I’ll return shortly to the topic of behavior, since Sheldrake commits additional crucial errors in discussing that. First, however, let’s look at another reason why Sheldrake’s proposal fails to account for the phenomena he thinks are in urgent need of explanation. One genuinely interesting case he considers is how a certain region r of a developing organism could develop more than one way—say, into either an eye or a limb. Sheldrake’s explanation is that r comes under the influence either of the morphogenetic field associated with eyes or of the one associated with limbs. But how could this be, by Sheldrake’s own account? Why should a given morphogenetic field pick out the right part, or any part, of the developing organism? We can’t just say (as Sheldrake does) that r comes under the eye (or limb) field and that’s why r develops into an eye (or limb). The reason is that the morphogenetic field is supposed to apply mechanically (by morphic resonance) to things of the appropriate structure. But r, by hypothesis, doesn’t yet have that structure; rather, it’s supposed to be given that structure by the morphogenetic field that selects it. So Sheldrake has offered no reason why the eye field, say, should influence a part of the developing organism that’s not yet distinguished structurally from the region that develops into a limb (or not yet distinguished so much that it can develop in only one way). That part of the organism is not yet structured so that it can resonate only with the eye field; by hypothesis, it’s still morphically flexible or labile. Before region r comes under the influence of the eye field, it could also come under the influence of, and resonate with, some quite different morphogenetic field.
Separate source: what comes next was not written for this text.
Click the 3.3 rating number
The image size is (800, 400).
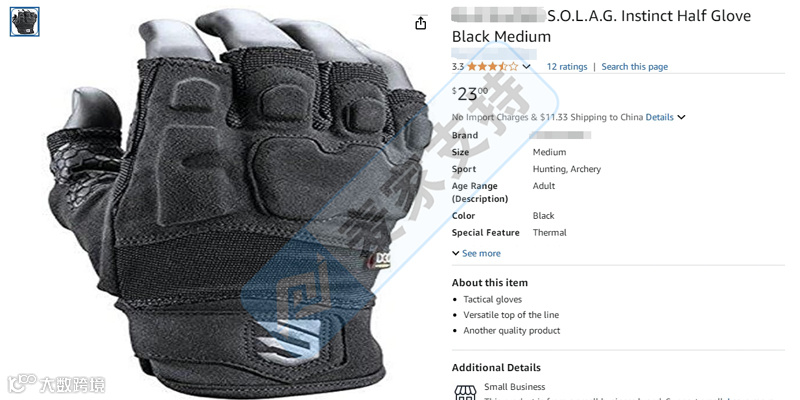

But if r’s structure is developmentally indeterminate—that is, if it’s compatible with (and presumably equally similar to, resonance-wise) the structure of different sorts of morphogenetic fields, then Sheldrake’s appeal to resonance between similar structures doesn’t explain why r’s development should follow one course rather than another.
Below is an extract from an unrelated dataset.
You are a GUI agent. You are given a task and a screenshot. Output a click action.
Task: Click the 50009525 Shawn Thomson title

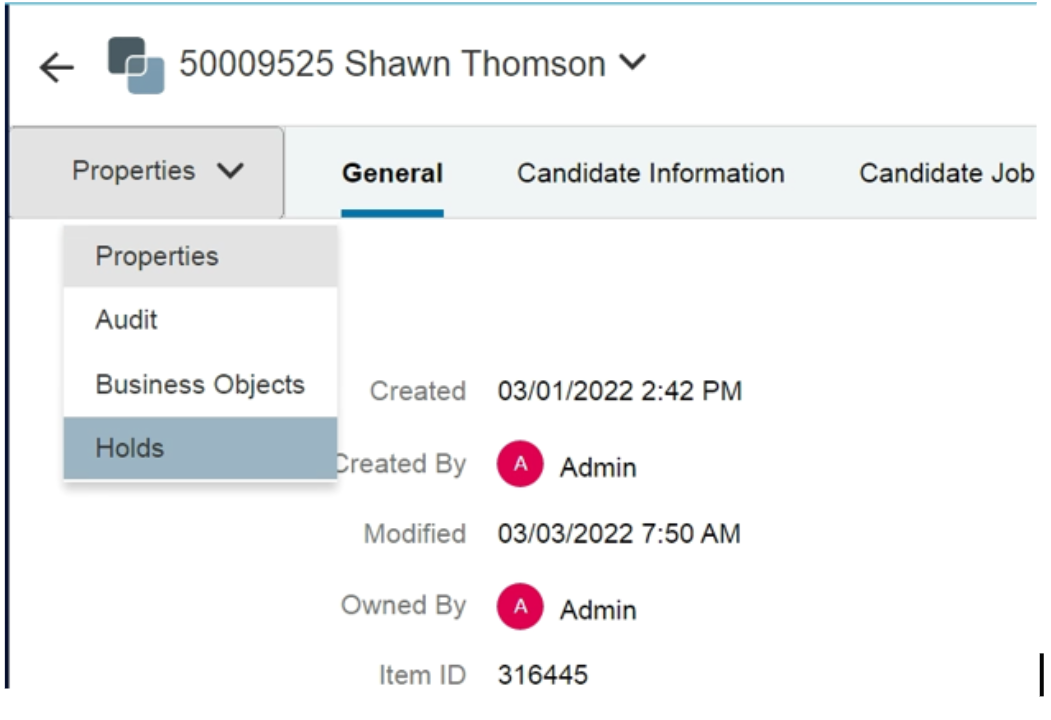point(392,65)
Sheldrake seems to propose one possible solution to this problem.18 He appeals to morphogenetic germs, the characteristic parts of morphic units, and he says that primary morphogenetic fields determine characteristic germs on which different secondary morphogenetic fields can then act in different regions of the organism. But this simply won’t do. Why should a primary field pick out—presumably by morphic resonance—a part of the organism not yet distinguished enough structurally to be a characteristic morphogenetic germ? Clearly, the selectivity problem mentioned in the previous paragraph has just been pushed back a stage. There’s no reason, on Sheldrake’s own principles, for an undeveloped and structurally indeterminate part of the organism to resonate with any more specific or highly structured morphogenetic field. So long as morphogenetic fields resonate with, and thereby affect, only those items having a similar structure, this problem is insuperable. Yet without the process of morphic resonance, Sheldrake’s theory can say nothing. It can only point to the phenomena or regularities to which morphogenetic fields are supposed to correspond.19

Morphogenetic Fields and Behavior

When Sheldrake finally turns to the topic of behavior, the errors mount and become more striking. Here, interestingly, Sheldrake’s views are anything but novel; behavioral scientists frequently commit the same errors in one form or another. In fact, Sheldrake’s comments on behavior are often as disappointingly elementary as those of your average behaviorist (see chapter 3 for more on that topic). Nevertheless, Sheldrake’s discussion has the virtue of bringing his underlying explanatory principles close to the surface, where their flaws stand out clearly.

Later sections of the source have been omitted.